Nel contesto delle ipotesi di modifica del sistema previdenziale all’interno della legge di Bilancio, sta emergendo un’interessante proposta denominata “Ape Sociale Agevolata” che potrebbe favorire le donne che desiderano accedere alla pensione in anticipo rispetto ai requisiti attualmente in vigore.

Secondo quanto trapela, questa misura consentirebbe alle donne di iniziare a ricevere l’indennità di accompagnamento verso la pensione già a partire dai 61/62 anni, anziché attendere i 63 anni previsti dalla normativa attuale. Tuttavia, l’accesso a questa agevolazione sarebbe riservato a donne che si trovano in situazioni di disagio, tra cui licenziate, con invalidità almeno al 74%, caregiver o impegnate in lavori gravosi.

Questa proposta si aggiungerebbe agli sconti già in vigore, come ad esempio la riduzione di un anno nei requisiti per ogni figlio, fino a un massimo di due anni. Per accedere a questa misura, le donne dovrebbero aver maturato almeno 30 anni di contributi nel caso delle persone licenziate, con un’invalidità di almeno il 74% o caregiver. Nel caso delle lavoratrici impegnate in lavori gravosi (per almeno sei anni negli ultimi sette o sette anni negli ultimi dieci di lavoro), sarebbero richiesti 36 anni di contributi, ridotti a 34 per le lavoratrici con due figli.

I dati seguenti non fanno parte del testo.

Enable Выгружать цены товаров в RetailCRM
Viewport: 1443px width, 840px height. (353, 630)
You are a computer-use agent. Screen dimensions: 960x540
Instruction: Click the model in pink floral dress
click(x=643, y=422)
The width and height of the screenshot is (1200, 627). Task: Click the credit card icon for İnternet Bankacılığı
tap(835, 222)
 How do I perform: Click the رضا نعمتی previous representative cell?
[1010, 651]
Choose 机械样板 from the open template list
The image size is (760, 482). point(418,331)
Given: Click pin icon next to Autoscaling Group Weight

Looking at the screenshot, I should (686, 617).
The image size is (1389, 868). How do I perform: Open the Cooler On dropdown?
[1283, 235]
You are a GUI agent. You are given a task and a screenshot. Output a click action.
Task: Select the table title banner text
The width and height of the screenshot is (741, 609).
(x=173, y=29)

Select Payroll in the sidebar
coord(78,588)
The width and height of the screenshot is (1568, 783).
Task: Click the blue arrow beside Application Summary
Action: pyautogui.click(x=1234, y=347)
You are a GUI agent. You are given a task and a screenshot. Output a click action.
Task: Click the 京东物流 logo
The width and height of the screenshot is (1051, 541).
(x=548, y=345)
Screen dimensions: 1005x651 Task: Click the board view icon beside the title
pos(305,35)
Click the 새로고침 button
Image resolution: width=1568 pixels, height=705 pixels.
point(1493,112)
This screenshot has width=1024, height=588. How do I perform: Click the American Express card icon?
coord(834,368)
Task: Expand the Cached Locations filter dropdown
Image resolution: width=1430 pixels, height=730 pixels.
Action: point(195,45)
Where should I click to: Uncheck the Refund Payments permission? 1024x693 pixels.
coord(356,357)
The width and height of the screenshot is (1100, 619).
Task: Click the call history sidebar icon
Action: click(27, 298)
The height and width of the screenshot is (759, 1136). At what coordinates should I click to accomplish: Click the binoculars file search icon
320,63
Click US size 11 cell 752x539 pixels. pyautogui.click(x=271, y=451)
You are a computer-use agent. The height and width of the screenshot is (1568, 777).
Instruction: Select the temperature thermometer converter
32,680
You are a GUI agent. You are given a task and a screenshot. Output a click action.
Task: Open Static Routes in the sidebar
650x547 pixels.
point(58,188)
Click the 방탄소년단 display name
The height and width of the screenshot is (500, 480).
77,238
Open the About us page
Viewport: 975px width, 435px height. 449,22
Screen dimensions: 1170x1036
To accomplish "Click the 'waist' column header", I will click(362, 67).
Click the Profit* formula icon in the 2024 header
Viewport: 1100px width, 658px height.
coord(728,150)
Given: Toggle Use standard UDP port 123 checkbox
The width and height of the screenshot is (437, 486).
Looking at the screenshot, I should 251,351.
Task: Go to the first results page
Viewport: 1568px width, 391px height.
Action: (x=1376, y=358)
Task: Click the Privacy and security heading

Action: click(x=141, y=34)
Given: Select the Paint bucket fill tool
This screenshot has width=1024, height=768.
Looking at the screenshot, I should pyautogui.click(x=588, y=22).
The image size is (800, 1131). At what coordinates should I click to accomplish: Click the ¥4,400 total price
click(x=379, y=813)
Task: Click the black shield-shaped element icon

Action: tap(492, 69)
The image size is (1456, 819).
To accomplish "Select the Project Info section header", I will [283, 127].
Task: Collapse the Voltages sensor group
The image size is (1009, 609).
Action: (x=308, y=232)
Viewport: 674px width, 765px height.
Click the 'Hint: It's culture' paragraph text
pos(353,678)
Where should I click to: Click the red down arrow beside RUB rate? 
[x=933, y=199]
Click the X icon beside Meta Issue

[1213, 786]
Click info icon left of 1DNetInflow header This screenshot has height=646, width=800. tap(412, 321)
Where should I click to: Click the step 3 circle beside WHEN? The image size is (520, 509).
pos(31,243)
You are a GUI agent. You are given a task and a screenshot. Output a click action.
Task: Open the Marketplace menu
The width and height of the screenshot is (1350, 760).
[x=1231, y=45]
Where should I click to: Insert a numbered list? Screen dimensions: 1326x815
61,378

L’importo dell’indennità erogata dall’INPS sarebbe pari all’importo della rata mensile della pensione calcolata al momento dell’accesso alla misura. Tuttavia, questa indennità non potrebbe superare i 1.500 euro lordi al mese, e questo importo non sarebbe soggetto a rivalutazione.

È importante notare che questa misura potrebbe essere considerata come un’alternativa all’attuale “Opzione Donna” o essere introdotta in aggiunta ad essa. Sebbene la platea di beneficiari sarebbe sostanzialmente la stessa (licenziate, caregiver, ecc.), a differenza dell’Opzione Donna, con l’Ape Sociale Agevolata non sarebbe necessario adottare un metodo di calcolo completamente contributivo. Inoltre, le donne potrebbero andare in pensione in un momento successivo (considerando anche l’anno di finestra mobile) e ricevere un’indennità massima di 1.500 euro lordi al mese. Tuttavia, sarebbe richiesto un numero inferiore di anni di contributi (tra 28 e 30 anziché 35), e si tratterebbe di una misura di accompagnamento alla pensione anziché di un pensionamento effettivo.

Questa proposta rappresenta un possibile cambiamento significativo nel sistema previdenziale italiano, che potrebbe avere un impatto notevole sulle prospettive pensionistiche delle donne in situazioni particolari. Resta da vedere come sarà definita e implementata nella legge di Bilancio e come verrà accolta dalla società e dal mondo politico.